* _AIM OF THE EXERCISE_: Within the records below, reproduce without change the lines from the line that has "Given: Click the magnifying glass search icon" through the line that has "Open the 御影", and only those.

EXERCISE INPUTS below:

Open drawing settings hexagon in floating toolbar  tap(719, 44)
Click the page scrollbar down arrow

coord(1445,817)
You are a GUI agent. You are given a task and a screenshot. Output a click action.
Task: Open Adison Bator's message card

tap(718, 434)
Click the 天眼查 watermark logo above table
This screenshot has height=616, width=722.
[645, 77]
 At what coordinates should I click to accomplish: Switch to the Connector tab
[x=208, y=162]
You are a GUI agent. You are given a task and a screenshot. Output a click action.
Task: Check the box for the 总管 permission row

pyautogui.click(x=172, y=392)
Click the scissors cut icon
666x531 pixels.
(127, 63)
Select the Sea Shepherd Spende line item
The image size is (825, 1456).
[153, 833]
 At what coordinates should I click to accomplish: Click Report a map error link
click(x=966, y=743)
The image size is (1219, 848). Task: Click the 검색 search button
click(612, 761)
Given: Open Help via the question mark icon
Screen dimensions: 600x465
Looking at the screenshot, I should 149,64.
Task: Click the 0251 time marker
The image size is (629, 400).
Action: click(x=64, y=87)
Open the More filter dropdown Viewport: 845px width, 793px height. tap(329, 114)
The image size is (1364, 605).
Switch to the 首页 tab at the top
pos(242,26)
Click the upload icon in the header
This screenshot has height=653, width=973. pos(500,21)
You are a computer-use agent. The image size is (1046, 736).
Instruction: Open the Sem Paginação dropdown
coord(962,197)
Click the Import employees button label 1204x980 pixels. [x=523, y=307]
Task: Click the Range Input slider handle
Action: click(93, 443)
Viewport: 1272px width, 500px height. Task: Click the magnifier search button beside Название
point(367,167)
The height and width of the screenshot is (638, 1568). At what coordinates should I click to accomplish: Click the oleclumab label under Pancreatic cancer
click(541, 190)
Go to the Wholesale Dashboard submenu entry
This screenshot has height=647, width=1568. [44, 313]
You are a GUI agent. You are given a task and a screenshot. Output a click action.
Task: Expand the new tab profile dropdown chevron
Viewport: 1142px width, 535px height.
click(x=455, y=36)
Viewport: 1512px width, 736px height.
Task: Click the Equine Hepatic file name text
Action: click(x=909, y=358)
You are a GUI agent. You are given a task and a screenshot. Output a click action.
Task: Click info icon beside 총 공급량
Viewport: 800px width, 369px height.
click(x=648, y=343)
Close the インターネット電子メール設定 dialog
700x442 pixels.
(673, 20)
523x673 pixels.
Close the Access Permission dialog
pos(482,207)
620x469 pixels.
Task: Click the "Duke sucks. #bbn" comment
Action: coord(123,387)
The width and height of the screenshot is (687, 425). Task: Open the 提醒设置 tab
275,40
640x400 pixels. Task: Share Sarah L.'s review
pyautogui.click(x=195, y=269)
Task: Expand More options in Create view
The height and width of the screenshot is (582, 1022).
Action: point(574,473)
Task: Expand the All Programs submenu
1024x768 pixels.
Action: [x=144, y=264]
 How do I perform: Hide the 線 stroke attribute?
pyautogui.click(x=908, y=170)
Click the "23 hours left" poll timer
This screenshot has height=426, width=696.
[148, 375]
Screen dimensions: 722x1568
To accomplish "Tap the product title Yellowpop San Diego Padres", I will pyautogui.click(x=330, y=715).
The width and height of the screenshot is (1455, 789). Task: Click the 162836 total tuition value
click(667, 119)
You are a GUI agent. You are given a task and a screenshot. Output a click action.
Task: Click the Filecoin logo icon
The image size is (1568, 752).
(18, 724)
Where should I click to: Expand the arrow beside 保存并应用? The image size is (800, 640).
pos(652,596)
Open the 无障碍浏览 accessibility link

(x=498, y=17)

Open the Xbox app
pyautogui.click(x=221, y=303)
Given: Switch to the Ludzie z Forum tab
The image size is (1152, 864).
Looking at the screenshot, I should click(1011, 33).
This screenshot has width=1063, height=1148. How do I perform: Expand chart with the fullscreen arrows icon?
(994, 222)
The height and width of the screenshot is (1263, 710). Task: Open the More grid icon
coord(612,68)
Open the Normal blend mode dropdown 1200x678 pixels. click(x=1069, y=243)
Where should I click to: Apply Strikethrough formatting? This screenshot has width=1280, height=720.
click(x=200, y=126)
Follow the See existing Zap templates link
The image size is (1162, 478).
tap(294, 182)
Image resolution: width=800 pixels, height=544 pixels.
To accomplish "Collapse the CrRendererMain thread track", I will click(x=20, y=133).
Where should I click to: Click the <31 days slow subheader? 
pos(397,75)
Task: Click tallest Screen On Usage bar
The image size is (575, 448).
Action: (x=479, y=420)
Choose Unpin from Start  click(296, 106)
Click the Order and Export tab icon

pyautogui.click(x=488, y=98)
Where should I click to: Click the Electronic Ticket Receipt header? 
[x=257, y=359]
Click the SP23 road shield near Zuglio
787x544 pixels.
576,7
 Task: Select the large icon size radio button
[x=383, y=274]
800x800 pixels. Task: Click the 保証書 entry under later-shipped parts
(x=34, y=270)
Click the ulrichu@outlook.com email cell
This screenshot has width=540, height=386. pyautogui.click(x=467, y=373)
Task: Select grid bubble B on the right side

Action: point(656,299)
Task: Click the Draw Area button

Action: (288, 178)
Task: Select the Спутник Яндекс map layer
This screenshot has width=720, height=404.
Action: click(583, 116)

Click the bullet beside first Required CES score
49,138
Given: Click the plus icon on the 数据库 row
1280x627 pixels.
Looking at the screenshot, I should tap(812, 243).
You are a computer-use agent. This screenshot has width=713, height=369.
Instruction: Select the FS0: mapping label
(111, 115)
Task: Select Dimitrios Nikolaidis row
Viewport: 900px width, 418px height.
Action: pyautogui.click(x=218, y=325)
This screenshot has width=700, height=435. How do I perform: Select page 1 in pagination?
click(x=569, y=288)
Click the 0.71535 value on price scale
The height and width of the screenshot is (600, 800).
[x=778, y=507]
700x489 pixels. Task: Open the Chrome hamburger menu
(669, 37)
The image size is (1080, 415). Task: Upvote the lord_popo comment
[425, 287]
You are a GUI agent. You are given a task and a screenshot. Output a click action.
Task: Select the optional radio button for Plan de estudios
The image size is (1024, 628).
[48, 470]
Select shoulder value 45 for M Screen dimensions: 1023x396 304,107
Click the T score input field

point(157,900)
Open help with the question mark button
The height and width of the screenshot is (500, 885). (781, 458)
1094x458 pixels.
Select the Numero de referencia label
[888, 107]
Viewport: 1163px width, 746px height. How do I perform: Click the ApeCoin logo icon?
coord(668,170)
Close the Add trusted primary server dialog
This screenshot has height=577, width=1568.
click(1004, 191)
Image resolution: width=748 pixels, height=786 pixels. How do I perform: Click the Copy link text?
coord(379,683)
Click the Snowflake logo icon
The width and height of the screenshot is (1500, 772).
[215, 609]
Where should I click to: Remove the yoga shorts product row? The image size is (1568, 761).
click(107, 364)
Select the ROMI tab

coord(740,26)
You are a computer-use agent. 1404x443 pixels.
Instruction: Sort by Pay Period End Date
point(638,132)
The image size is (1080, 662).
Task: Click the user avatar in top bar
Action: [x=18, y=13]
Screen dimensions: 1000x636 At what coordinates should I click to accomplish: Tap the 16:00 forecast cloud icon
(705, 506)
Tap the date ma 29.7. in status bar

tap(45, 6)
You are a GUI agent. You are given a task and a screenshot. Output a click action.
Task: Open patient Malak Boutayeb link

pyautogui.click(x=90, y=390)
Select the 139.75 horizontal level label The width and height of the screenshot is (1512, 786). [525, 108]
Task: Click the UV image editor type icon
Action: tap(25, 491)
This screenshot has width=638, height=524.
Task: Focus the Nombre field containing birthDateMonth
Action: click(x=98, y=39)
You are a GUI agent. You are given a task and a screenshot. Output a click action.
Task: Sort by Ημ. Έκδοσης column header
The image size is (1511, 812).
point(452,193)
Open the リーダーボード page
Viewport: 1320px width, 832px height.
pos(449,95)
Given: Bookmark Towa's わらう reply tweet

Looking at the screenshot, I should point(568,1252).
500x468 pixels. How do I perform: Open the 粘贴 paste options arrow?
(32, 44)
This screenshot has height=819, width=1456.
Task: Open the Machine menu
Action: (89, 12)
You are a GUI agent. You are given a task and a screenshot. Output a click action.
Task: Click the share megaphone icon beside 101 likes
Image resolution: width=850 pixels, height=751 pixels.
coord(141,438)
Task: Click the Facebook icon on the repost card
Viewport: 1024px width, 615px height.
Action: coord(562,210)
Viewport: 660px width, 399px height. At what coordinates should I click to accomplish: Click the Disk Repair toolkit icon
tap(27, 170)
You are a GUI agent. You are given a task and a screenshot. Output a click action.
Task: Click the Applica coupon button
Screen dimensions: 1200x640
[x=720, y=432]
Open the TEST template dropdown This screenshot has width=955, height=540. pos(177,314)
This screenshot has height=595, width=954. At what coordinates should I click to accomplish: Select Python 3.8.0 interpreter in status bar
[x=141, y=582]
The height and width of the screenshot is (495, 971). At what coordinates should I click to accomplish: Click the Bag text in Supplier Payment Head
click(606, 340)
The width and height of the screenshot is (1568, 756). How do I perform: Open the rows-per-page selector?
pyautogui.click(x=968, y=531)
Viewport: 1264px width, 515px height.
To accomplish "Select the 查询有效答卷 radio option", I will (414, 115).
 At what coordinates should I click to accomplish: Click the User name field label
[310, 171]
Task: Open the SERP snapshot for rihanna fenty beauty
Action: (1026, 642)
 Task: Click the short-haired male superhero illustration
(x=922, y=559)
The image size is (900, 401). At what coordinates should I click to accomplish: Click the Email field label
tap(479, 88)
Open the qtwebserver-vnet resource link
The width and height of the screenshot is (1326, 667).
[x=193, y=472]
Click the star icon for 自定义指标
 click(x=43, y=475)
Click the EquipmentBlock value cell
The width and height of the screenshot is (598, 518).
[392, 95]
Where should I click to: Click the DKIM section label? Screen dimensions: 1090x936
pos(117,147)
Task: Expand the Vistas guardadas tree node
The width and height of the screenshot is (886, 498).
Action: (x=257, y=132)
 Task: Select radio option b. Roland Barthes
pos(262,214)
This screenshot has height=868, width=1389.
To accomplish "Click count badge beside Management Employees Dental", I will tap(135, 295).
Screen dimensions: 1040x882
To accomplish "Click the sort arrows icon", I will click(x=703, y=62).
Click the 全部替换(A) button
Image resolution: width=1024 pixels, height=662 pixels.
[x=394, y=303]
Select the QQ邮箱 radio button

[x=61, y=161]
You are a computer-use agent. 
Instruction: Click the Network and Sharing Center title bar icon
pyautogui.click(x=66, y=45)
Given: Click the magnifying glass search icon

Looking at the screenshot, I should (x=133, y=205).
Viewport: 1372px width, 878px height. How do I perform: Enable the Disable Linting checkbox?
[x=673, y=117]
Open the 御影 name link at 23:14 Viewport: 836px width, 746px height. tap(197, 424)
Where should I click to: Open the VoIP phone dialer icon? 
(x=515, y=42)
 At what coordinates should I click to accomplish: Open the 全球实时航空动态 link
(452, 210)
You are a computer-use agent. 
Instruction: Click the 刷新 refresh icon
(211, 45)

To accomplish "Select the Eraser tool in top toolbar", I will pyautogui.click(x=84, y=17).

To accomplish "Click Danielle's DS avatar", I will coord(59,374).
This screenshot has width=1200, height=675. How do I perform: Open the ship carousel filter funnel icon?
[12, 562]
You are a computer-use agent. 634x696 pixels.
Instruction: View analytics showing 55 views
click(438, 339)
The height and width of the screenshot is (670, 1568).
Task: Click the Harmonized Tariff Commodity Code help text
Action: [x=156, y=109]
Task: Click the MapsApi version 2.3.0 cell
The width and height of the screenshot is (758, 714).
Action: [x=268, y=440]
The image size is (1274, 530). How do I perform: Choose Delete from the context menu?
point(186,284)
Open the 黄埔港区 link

End of EXERCISE INPUTS.

* _TASK RESPONSE_:
Given: Click the magnifying glass search icon

Looking at the screenshot, I should (x=133, y=205).
Viewport: 1372px width, 878px height. How do I perform: Enable the Disable Linting checkbox?
[x=673, y=117]
Open the 御影 name link at 23:14 Viewport: 836px width, 746px height. tap(197, 424)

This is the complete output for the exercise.